__Entries taken from a collection__.
##############################

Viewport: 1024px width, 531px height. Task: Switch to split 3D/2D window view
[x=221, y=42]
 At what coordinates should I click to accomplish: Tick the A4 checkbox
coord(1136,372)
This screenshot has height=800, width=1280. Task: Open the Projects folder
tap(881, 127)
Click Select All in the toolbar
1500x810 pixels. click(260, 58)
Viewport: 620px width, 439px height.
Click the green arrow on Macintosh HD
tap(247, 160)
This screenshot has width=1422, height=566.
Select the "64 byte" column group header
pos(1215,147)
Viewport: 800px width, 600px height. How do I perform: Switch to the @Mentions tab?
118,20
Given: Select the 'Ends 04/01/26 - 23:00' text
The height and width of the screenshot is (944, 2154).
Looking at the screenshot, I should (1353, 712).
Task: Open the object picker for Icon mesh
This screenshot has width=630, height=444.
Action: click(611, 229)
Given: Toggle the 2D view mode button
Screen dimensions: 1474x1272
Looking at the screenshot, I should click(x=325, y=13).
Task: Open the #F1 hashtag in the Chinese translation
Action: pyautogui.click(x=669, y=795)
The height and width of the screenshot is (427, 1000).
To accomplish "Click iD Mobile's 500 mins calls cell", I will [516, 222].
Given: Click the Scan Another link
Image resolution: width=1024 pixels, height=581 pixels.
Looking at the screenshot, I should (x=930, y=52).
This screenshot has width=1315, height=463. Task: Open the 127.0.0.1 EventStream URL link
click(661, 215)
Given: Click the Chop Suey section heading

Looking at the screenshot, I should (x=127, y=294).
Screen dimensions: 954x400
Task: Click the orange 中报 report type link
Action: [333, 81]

##############################

__TASK TO CARRY OUT__. Each line from the one containing "This screenshot has height=800, width=1280." to the final line above should be written out exactly; please omit the others.

__YOUR SOLUTION__.
This screenshot has height=800, width=1280. Task: Open the Projects folder
tap(881, 127)
Click Select All in the toolbar
1500x810 pixels. click(260, 58)
Viewport: 620px width, 439px height.
Click the green arrow on Macintosh HD
tap(247, 160)
This screenshot has width=1422, height=566.
Select the "64 byte" column group header
pos(1215,147)
Viewport: 800px width, 600px height. How do I perform: Switch to the @Mentions tab?
118,20
Given: Select the 'Ends 04/01/26 - 23:00' text
The height and width of the screenshot is (944, 2154).
Looking at the screenshot, I should (1353, 712).
Task: Open the object picker for Icon mesh
This screenshot has width=630, height=444.
Action: click(611, 229)
Given: Toggle the 2D view mode button
Screen dimensions: 1474x1272
Looking at the screenshot, I should click(x=325, y=13).
Task: Open the #F1 hashtag in the Chinese translation
Action: pyautogui.click(x=669, y=795)
The height and width of the screenshot is (427, 1000).
To accomplish "Click iD Mobile's 500 mins calls cell", I will [516, 222].
Given: Click the Scan Another link
Image resolution: width=1024 pixels, height=581 pixels.
Looking at the screenshot, I should (x=930, y=52).
This screenshot has width=1315, height=463. Task: Open the 127.0.0.1 EventStream URL link
click(661, 215)
Given: Click the Chop Suey section heading

Looking at the screenshot, I should (x=127, y=294).
Screen dimensions: 954x400
Task: Click the orange 中报 report type link
Action: [333, 81]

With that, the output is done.